Clinicians begin administration of insulin to attain fast and flexible control of blood glucose levels. In addition, a few trials have suggested that early insulin initiation is effective in preserving beta cell function.2-4 Accordingly, there has been an increase in early initiation of insulin and its use as add-on therapy to metformin.5-7 However, patients often want to delay insulin initiation because of fears of difficulty with administration, weight gain, and hypoglycemia.
We sought to compare time to cardiovascular disease (CVD) or death among patients who intensified their diabetes treatment with addition of insulin vs a sulfonylurea. We hypothesized that intensification with insulin would be associated with a lower risk of CVD or death compared with sulfonylurea, according to the superiority of insulin in achieving glycemic control.8
Study Design and Data Sources
We assembled a retrospective cohort of Veterans Health Administration (VHA) patients.9 Veterans Health Administration data identified dispensed prescriptions, including medication, date filled, days supplied, pill number, and dosage10; VHA demographic data and International Classification of Diseases, Ninth Revision, Clinical Modification (ICD-9-CM) coded diagnostic and procedure information identified inpatient and outpatient encounters.11 We collected laboratory results from standard clinical sources. Vital signs data included all outpatient height, weight, and blood pressure measurements. For enrollees in Medicare or Medicaid, we obtained encounter, prescription (Part D), and self-reported race/ethnicity data (coded as white, black, Hispanic, American Indian, Asian/Pacific Islander, other) from the Centers for Medicare & Medicaid Services through VHA’s interagency exchange agreement.12,13 We obtained dates of death from VHA vital status files and cause of death from National Death Index data from VHA National Death Index agreements.14 The institutional review boards of Vanderbilt University and the VHA Tennessee Valley Healthcare System approved this study with waiver of informed consent.

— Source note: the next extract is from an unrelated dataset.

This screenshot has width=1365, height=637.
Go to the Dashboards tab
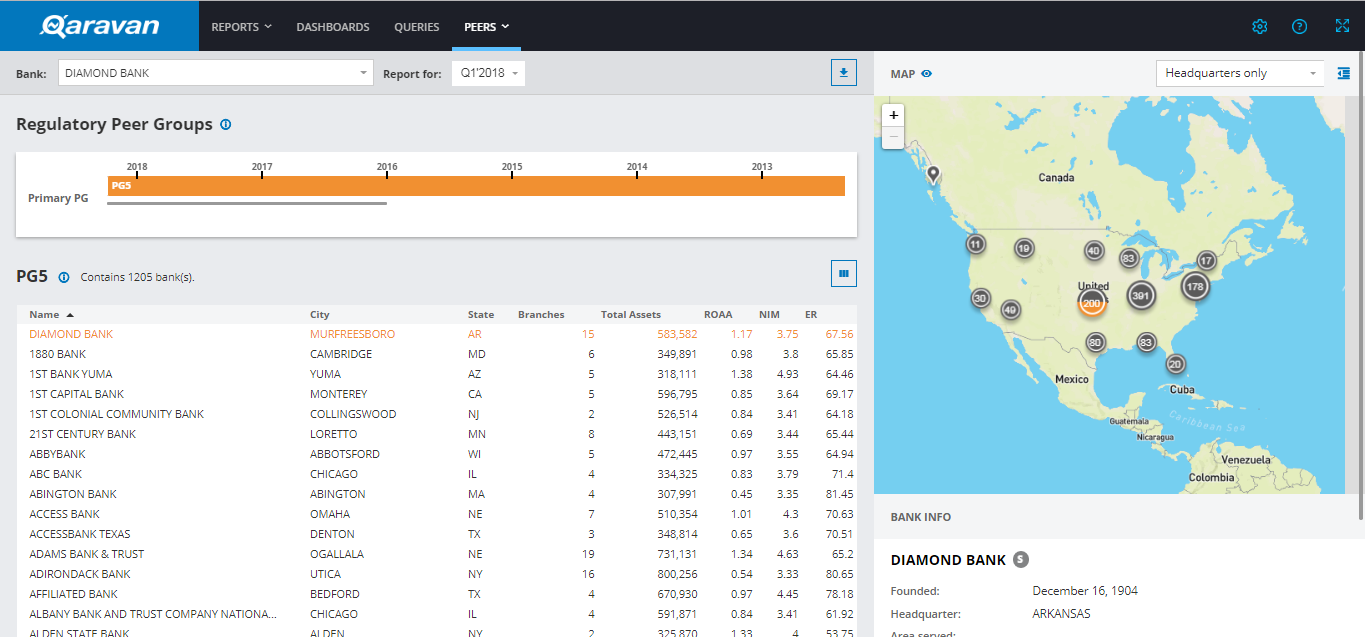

The study population comprised veterans aged 18 years or older who received regular VHA care (encounter or a prescription fill at least once every 180 days) for at least 2 years. Incident users of metformin from October 2001 through September 2008 with at least 365 days of baseline data preceding their first prescription fill who had not filled any diabetic drug prescription within 180 days were identified. These metformin initiators were eligible for the treatment intensification cohort on the date that they subsequently filled either insulin or a sulfonylurea prescription. We selected patients who were adherent to metformin by excluding those with no metformin available on the date of their insulin or sulfonylurea prescription or the previous 180 days. Follow-up began 180 days after the intensified prescription to distinguish patients who continued intensified therapy from those who switched to either insulin or sulfonylurea monotherapy. We excluded patients receiving hospice care or dialysis at intensification.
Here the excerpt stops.